[Pixel coordinate grounding data]
__________________________________________________
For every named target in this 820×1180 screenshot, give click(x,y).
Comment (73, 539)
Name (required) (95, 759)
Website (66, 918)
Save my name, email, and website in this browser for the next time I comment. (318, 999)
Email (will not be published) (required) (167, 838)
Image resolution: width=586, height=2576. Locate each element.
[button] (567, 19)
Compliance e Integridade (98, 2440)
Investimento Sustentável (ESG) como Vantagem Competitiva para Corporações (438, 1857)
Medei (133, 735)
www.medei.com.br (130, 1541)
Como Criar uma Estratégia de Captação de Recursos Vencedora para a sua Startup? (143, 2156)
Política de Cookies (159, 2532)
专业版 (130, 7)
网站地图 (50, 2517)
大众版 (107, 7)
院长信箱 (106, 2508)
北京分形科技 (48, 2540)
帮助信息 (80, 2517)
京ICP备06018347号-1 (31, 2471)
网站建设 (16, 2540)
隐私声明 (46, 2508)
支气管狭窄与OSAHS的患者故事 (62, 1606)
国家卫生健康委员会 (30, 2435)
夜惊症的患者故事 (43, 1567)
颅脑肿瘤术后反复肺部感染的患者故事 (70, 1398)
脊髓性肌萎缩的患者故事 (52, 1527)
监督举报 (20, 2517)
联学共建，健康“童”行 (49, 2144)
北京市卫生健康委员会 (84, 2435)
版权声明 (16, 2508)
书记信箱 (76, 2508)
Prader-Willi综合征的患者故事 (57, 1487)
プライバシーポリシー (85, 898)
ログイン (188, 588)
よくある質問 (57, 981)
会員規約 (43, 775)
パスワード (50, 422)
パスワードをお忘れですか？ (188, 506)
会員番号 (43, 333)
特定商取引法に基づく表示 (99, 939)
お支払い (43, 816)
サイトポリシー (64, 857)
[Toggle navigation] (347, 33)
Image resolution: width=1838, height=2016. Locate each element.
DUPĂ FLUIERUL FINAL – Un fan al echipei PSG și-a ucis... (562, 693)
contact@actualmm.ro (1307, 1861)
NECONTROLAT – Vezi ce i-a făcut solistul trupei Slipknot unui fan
__________________________________________________
DIRECTIONS FOR THIS TASK
Give back exactly the lines above, from the line containing "北京市卫生健康委员会 (84, 2435)" through the line containing "contact@actualmm.ro (1307, 1861)", with both end lines and nothing more.

RESPONSE BELOW
北京市卫生健康委员会 (84, 2435)
版权声明 (16, 2508)
书记信箱 (76, 2508)
Prader-Willi综合征的患者故事 (57, 1487)
プライバシーポリシー (85, 898)
ログイン (188, 588)
よくある質問 (57, 981)
会員規約 (43, 775)
パスワード (50, 422)
パスワードをお忘れですか？ (188, 506)
会員番号 (43, 333)
特定商取引法に基づく表示 (99, 939)
お支払い (43, 816)
サイトポリシー (64, 857)
[Toggle navigation] (347, 33)
Image resolution: width=1838, height=2016. Locate each element.
DUPĂ FLUIERUL FINAL – Un fan al echipei PSG și-a ucis... (562, 693)
contact@actualmm.ro (1307, 1861)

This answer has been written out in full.